## Task directions
Rewrite the items from the start through the line containing "center [104, 108].", inclusive, swapping "screenshot" for "screen capture" and leaving everything else as it is.

☆ ☆ ☆

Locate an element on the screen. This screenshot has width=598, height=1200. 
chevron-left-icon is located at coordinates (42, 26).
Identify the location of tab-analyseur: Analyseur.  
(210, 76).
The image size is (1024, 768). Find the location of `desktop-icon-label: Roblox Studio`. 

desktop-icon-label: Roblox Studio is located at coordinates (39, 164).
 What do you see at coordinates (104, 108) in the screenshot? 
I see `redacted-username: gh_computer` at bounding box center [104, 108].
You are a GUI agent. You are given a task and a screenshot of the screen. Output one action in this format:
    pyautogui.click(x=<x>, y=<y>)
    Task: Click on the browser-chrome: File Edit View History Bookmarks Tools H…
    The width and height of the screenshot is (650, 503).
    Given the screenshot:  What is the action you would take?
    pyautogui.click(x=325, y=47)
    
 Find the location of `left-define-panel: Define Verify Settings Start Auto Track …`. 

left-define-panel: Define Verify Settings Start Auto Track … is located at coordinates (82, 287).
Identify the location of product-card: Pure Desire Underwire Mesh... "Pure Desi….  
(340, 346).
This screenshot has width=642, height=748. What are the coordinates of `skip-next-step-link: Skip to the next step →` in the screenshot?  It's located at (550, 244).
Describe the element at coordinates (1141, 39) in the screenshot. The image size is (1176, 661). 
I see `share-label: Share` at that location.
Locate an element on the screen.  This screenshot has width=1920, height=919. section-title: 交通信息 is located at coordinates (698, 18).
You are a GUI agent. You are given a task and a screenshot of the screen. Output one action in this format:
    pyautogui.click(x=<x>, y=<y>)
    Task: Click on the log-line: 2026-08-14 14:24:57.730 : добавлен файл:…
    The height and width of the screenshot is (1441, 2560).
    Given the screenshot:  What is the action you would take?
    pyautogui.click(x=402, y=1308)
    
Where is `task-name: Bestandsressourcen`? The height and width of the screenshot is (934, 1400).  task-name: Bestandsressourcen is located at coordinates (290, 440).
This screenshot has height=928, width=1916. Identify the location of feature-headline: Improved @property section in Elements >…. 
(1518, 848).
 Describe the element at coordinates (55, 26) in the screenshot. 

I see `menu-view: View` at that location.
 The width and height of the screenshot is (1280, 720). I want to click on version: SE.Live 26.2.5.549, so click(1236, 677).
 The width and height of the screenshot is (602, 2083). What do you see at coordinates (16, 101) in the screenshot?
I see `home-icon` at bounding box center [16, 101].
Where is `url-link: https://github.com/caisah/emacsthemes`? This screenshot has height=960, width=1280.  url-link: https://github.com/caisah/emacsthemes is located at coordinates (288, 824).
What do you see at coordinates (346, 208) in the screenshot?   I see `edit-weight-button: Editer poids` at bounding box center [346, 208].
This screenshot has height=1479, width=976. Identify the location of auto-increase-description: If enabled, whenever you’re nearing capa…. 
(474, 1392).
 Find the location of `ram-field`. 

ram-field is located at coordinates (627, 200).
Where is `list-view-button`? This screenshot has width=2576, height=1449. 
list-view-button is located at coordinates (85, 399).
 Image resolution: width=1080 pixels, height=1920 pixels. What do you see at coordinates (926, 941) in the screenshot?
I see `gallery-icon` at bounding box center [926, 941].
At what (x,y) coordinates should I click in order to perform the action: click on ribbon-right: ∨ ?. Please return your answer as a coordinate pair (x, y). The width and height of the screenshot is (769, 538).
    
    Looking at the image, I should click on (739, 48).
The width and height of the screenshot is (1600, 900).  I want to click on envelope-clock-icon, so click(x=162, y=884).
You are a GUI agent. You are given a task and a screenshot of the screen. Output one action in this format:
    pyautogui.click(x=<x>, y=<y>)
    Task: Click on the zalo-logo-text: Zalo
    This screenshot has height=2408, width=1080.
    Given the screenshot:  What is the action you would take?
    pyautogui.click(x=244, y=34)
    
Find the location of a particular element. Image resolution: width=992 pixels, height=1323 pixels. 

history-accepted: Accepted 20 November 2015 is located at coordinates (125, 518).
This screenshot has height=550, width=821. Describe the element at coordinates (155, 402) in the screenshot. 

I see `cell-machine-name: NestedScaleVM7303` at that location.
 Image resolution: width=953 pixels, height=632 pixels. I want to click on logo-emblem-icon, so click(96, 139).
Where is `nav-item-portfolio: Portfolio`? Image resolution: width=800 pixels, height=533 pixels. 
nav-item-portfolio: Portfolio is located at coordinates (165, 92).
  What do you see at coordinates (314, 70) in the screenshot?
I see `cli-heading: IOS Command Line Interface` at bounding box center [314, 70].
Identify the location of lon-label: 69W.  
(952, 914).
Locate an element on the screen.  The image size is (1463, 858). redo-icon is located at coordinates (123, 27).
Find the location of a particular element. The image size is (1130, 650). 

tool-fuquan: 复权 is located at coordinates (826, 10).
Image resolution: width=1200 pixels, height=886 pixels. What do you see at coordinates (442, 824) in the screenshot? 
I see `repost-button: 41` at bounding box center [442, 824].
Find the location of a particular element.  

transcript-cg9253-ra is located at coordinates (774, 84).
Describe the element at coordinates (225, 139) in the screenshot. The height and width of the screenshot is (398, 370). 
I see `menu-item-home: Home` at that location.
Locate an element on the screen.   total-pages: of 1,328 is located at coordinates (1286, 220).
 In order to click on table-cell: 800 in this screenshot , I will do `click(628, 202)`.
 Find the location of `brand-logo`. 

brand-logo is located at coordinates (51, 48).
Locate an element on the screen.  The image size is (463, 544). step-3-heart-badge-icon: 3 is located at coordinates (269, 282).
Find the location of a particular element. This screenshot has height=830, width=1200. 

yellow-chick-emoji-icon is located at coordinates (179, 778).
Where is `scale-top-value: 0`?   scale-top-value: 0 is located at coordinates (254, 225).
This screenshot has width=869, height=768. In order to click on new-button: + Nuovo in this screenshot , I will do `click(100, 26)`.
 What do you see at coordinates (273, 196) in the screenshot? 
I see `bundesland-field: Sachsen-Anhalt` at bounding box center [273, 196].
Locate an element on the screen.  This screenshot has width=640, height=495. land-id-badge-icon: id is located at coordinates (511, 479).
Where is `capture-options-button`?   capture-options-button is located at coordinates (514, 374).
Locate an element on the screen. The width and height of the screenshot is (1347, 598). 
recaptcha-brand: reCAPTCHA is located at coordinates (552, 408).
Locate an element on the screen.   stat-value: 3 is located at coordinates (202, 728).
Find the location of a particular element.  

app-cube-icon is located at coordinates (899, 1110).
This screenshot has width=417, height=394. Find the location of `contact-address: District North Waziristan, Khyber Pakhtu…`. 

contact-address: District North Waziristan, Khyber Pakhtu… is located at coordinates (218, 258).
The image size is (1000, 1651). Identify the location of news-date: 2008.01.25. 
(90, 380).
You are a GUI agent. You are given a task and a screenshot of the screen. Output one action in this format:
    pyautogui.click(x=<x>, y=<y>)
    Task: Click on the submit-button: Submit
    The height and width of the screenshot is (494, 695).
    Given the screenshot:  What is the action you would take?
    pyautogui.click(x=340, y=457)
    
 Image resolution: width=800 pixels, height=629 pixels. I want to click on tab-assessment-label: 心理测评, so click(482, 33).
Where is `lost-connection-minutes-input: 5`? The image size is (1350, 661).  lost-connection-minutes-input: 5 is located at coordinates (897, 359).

☆ ☆ ☆

## Task result
Locate an element on the screen. This screen capture has width=598, height=1200. 
chevron-left-icon is located at coordinates (42, 26).
Identify the location of tab-analyseur: Analyseur.  
(210, 76).
The image size is (1024, 768). Find the location of `desktop-icon-label: Roblox Studio`. 

desktop-icon-label: Roblox Studio is located at coordinates (39, 164).
 What do you see at coordinates (104, 108) in the screen capture? 
I see `redacted-username: gh_computer` at bounding box center [104, 108].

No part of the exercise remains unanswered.